Özel savaş politikaları
Güneş, Kurdistan’da yaşayan gençlerin ayrıca “özel” sorunlar ile karşı karşıya bırakıldığını söyledi. Güneş, bu durumu ise “Defalarca söylediğimiz gibi Kürdistan’da gençler üzerinde merkezi bir kararla olduğu çok net olan bir özel savaş politikası yürütülüyor. Uyuşturucu ve bağımlılık gençler arasında yaygınlaştırılmaya çalışılıyor” şeklinde açıklarken, AKP Uşak Milletvekili İsmail Güneş sözlerini böldü. Güneş’in ile birlikte bu sefer komisyon Başkanı Mehmet Muş da HEDEP’li Güneş’e müdahale etti.

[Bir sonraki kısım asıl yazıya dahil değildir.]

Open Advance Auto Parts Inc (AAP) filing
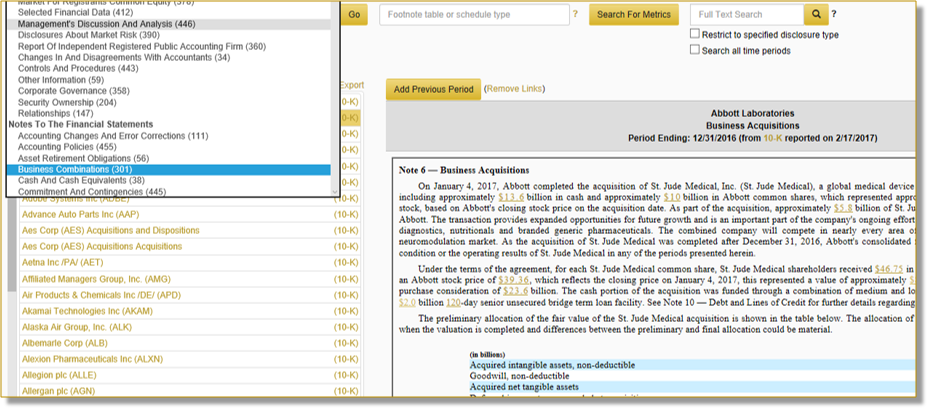Image resolution: width=929 pixels, height=410 pixels. coord(80,214)
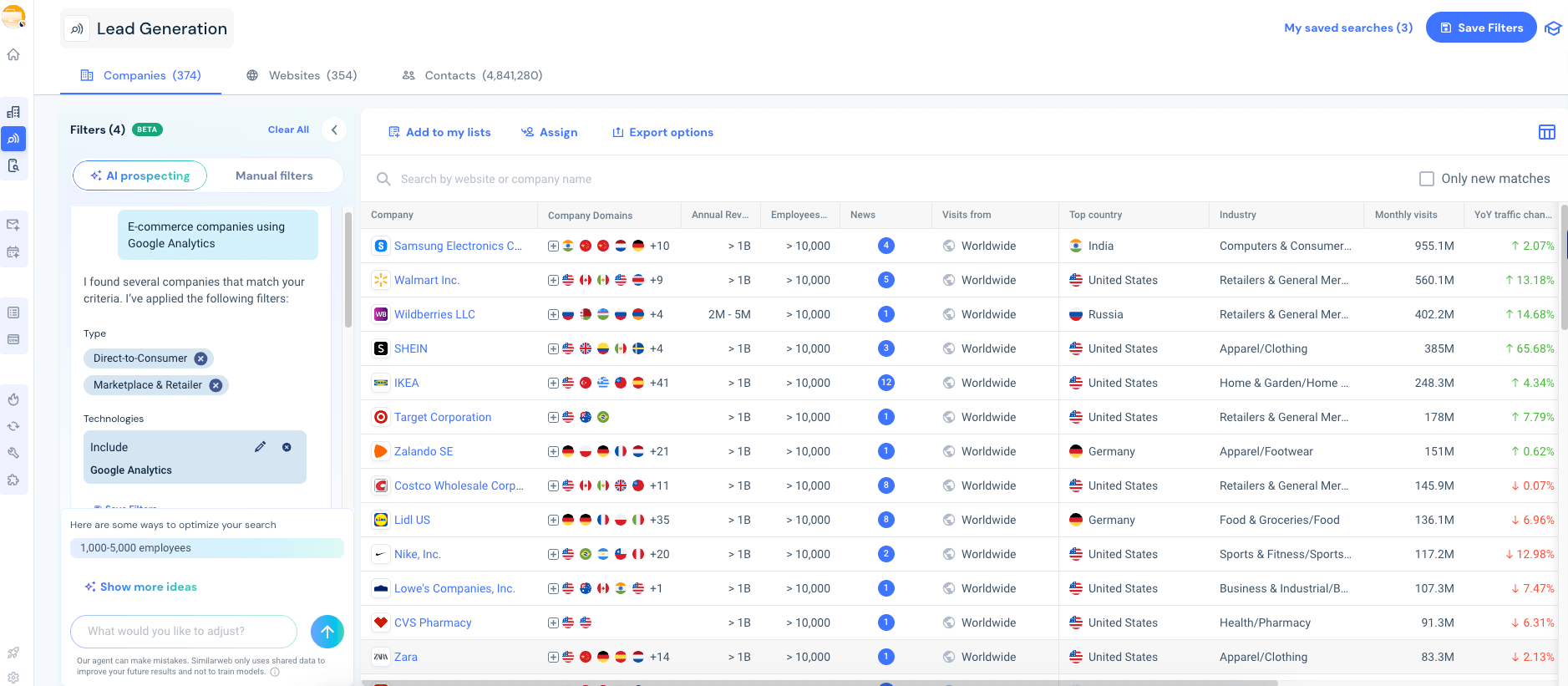Open the Export options menu
Image resolution: width=1568 pixels, height=686 pixels.
coord(662,132)
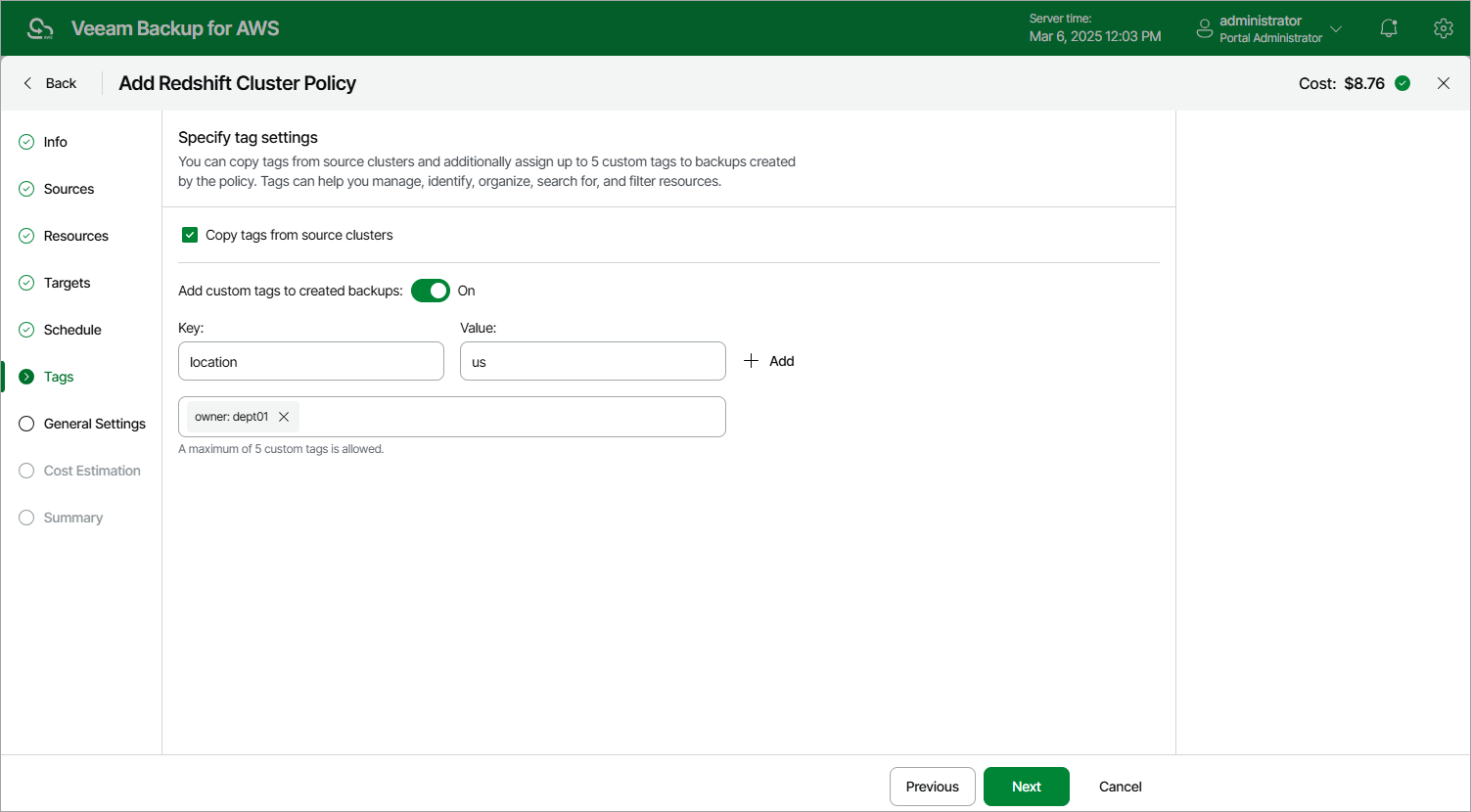Click the Summary step circle
The height and width of the screenshot is (812, 1471).
(25, 518)
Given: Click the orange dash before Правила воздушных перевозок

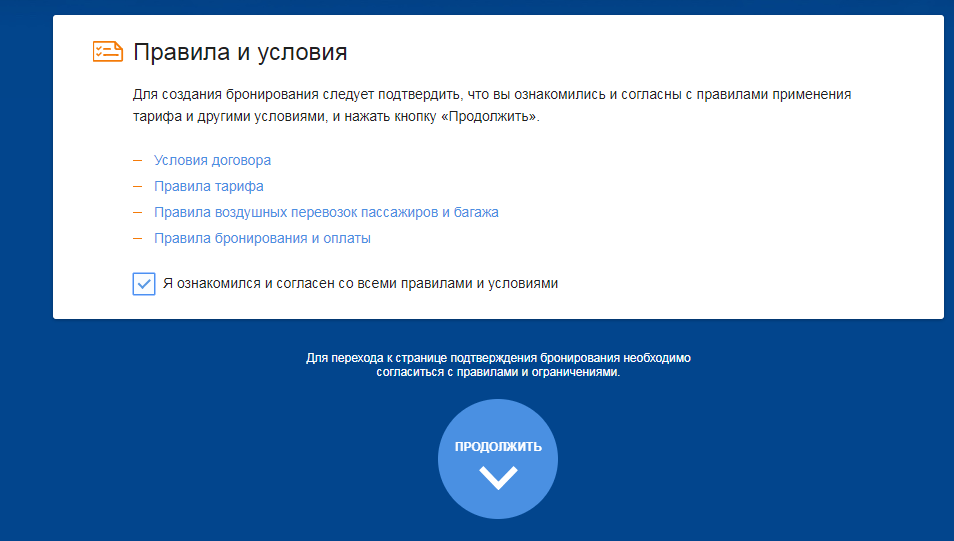Looking at the screenshot, I should (x=138, y=212).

‘İlk önce dinlemeyi öğrenin’
AKP’li Güneş de kendisine tepki gösteren HEDEP’li milletvekillerini, gençleri, “dağa” göndermek ile suçladı. Beritan Güneş ise, “Siz bir şeyleri çözmek istiyorsanız…” dediği sırada AKP’li Güneş, “Biz bir şeyleri çözmek istiyoruz. Siz, yalnız bir takım örgütlerin etkisinden çıkın” dedi. HEDEP’li Güneş, “Bir şeyleri değiştirmek istiyorsanız ilk önce dinlemeyi öğrenin” diyerek, tepki gösterdi. Bu sırada AKP’li Güneş, parmak salladı. Bunun üzerine HEDEP’li Sezai Temelli ve Rüştü Tiryaki, AKP’li Güneş’e tepki gösterdi. AKP’li Komisyon Başkanı Mehmet Muş ise görüşmelere ara verdi.
‘Gençler kriminalize edilmeye çalışılıyor’
Aranın ardından sözlerini kaldığı yerden sürdüren Güneş, “Bu birçok örnekte bizzat kamu görevlileri eliyle veyahut da kamunun görmezden gelmesiyle yapılıyor. Politikayla ilgilenen gençler kriminalize edilmeye çalışılıyor, ajanlaştırma dayatması yapılıyor, psikolojik işkence yöntemleri uygulanıyor. Genç kadınlar, kolluk kuvvetleri tarafından cinsel saldırılara maruz bırakılıyorlar. Daha sonra ne oluyor peki? Bu kişiler cezasızlık politikasıyla ellerini kollarını sallayarak ‘görevlerine’ devam ediyorlar” dedi.
‘Gençliğin gücüne hangi otorite dayanabilmiş?
Güneş, sözlerini şöyle noktaladı: “Arkadaşlarımıza dönük yoğun bir gözaltı ve tutuklama işknce, ajanlaştırma, bir özel savaş yöntemi olan psikolojik savaşla yıldırma furyası düzenleniyor. Çok sayıda arkadaşımız bu birkaç aylık süreçte tutuklandılar. Ama dediğim gibi ne yapsalar boş! Gençliğin gücüne hangi otorite dayanabilmiştir ki? Biz HEDEP olarak gençlerin politikaya aktif katılımını teşvik ediyoruz ve gençleri yoksulluğa, işsizliğe mahkûm eden kapitalist politikalara karşı gençlerle beraber mücadele ediyoruz. Gençlerin rekabetçi, eşitsizliğe dayanan, ayrımcı cinsiyetçi eğitim sistemine karşı özgür, demokratik, anadilinde eğitim ve özerk üniversite mücadelesinin bir parçası oluyoruz. Kürdistan’da gençler üzerinde yürütülen özel savaş politikalarına karşı gençlerin ‘heybetli mücadelesinin’ bir parçası, bir öznesi olarak duruyoruz.
Talepler
Gençlere yönelik siyasi soykırım operasyonlarını sonlandırın, anadilinde eğitimin gereklerini yerine getirin, Kürdistan’daki özel savaş politikası olarak yürütülen uyuşturucu ve bağımlılıkla etkin mücadele yöntemleri oluşturulmalı ve buna özel bütçe oluşturulmalıdır. Üniversite öğrencilerine ücretsiz, nitelikli barınma koşulları sağlanmalı. Gerekli sayıda yurt inşasına başlanmalıdır. Tüm üniversite öğrencilerine insani yaşam koşulları hesaplanarak karşılıksız burs verilmeli, kredi borçları silinmelidir. Gençler için asgari temel gelir uygulaması başlatılmalıdır. Politik Kürt gençler işe muhalif gençler üzerindeki ajanlaştırma faaliyetleri sonlandırılmalıdır. Hak arama mücadelelerinden ötürü cezaevlerinde olan gençlerin adil ve şeffaf yargılama hakları için gerekli girişimler ve koordinasyonlar sağlanmalıdır.”